Starting at the line with "Image resolution: width=1568 pixels, height=765" and going on through the line with "Select the Browsers category", reproduce each line in the records below exactly and nothing more.
§
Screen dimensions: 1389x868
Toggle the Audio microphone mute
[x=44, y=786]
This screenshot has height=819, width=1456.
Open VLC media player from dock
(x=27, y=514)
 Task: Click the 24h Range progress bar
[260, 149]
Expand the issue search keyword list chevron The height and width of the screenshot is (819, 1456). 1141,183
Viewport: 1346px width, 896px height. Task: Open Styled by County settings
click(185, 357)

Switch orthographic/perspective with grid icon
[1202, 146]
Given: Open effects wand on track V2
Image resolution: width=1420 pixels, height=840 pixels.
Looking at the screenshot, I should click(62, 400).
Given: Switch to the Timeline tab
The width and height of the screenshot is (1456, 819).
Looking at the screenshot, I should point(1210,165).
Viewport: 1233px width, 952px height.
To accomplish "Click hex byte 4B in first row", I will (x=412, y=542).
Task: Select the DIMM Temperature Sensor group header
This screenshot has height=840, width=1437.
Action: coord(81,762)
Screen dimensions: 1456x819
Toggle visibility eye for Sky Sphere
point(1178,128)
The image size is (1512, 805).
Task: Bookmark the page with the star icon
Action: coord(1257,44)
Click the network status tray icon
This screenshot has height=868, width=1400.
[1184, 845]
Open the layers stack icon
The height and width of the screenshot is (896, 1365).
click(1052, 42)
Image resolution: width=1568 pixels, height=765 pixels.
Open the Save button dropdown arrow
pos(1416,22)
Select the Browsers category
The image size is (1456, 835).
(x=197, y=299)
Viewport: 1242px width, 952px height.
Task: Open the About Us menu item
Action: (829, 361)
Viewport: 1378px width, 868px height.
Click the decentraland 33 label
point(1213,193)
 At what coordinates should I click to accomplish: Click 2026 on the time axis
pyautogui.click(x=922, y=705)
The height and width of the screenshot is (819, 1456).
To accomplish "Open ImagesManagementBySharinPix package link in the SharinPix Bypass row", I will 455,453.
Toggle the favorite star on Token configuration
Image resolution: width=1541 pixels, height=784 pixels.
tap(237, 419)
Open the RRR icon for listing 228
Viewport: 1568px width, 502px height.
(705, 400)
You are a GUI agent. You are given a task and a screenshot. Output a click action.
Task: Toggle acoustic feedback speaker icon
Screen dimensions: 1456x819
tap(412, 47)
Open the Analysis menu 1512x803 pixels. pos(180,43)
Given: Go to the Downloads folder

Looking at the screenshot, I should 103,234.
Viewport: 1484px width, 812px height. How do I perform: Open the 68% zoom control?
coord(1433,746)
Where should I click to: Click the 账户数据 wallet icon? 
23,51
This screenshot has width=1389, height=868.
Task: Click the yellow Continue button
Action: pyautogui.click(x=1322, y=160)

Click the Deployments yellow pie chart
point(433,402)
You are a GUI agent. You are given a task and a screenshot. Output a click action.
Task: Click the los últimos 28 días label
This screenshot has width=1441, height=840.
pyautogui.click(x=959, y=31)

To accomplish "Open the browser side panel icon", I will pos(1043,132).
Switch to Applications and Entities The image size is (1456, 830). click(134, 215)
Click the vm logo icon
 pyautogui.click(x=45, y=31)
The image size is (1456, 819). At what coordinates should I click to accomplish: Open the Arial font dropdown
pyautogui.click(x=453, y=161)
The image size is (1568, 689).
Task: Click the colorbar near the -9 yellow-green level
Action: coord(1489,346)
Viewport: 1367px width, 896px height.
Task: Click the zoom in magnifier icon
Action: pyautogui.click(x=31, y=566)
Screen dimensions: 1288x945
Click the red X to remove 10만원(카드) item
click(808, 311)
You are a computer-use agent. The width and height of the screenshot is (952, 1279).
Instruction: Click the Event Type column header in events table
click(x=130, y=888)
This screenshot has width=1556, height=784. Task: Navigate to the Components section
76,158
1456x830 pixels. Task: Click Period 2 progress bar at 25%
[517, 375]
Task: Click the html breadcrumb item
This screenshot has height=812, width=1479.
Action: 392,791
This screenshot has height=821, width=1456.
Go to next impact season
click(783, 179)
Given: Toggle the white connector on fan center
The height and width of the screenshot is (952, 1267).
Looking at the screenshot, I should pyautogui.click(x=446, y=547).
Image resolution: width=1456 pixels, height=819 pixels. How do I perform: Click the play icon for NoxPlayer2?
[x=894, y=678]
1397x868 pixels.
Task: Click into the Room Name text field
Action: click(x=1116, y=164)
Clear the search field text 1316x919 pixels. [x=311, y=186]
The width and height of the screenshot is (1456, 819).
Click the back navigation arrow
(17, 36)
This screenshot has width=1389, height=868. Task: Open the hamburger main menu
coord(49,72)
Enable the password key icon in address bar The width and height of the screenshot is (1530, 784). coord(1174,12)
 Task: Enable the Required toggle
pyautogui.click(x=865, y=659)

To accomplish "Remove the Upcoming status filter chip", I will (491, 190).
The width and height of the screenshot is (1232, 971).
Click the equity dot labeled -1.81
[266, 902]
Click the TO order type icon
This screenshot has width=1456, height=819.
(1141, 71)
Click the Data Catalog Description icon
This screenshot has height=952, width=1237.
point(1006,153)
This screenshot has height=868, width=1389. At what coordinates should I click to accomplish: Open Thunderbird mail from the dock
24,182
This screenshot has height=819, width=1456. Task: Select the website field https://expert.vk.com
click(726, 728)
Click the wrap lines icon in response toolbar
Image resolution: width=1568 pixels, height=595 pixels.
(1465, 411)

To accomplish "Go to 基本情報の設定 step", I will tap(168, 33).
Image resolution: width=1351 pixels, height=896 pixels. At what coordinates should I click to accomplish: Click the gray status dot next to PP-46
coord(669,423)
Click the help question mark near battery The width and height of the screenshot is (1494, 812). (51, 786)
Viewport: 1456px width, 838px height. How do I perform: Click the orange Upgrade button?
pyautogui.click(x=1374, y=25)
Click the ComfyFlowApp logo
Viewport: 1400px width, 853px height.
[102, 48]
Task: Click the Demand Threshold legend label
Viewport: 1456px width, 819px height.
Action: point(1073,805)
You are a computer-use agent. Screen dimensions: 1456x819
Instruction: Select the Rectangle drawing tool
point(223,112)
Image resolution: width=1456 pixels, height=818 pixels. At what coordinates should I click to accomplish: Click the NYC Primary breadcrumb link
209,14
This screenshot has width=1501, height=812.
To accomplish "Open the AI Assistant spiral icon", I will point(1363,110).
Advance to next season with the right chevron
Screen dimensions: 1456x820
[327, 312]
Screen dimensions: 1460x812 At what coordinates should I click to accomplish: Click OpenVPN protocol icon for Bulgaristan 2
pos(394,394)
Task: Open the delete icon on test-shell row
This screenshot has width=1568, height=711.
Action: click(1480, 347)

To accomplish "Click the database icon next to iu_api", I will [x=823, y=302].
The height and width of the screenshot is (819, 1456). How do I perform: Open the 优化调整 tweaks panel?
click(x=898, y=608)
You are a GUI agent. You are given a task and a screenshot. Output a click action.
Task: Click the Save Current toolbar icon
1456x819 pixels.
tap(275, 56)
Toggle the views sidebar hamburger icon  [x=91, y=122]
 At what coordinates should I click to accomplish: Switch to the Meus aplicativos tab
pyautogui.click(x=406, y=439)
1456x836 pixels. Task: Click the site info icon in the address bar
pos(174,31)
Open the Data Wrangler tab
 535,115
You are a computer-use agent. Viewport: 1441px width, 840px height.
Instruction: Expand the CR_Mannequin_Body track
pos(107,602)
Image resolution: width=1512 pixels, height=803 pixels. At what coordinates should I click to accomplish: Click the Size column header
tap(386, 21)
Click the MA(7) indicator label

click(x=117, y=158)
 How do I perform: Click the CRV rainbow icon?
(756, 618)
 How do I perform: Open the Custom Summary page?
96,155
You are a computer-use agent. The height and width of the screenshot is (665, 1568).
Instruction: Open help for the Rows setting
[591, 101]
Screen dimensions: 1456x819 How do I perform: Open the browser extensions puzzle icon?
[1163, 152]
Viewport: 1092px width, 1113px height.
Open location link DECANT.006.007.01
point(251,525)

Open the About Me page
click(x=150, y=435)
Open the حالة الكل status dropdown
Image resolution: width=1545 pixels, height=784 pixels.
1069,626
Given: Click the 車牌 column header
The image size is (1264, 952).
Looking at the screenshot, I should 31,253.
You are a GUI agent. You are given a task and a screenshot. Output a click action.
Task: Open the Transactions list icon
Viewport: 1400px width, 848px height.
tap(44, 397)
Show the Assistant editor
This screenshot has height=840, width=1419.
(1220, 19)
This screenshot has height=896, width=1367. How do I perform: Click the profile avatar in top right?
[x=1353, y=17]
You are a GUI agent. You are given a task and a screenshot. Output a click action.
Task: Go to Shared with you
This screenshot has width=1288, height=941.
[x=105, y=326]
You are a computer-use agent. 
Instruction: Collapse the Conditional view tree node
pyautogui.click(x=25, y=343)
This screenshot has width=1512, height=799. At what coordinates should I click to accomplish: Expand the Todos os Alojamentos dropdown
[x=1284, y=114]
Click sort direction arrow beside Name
§
- **Solution to the problem**:
Image resolution: width=1568 pixels, height=765 pixels.
Open the Save button dropdown arrow
pos(1416,22)
Select the Browsers category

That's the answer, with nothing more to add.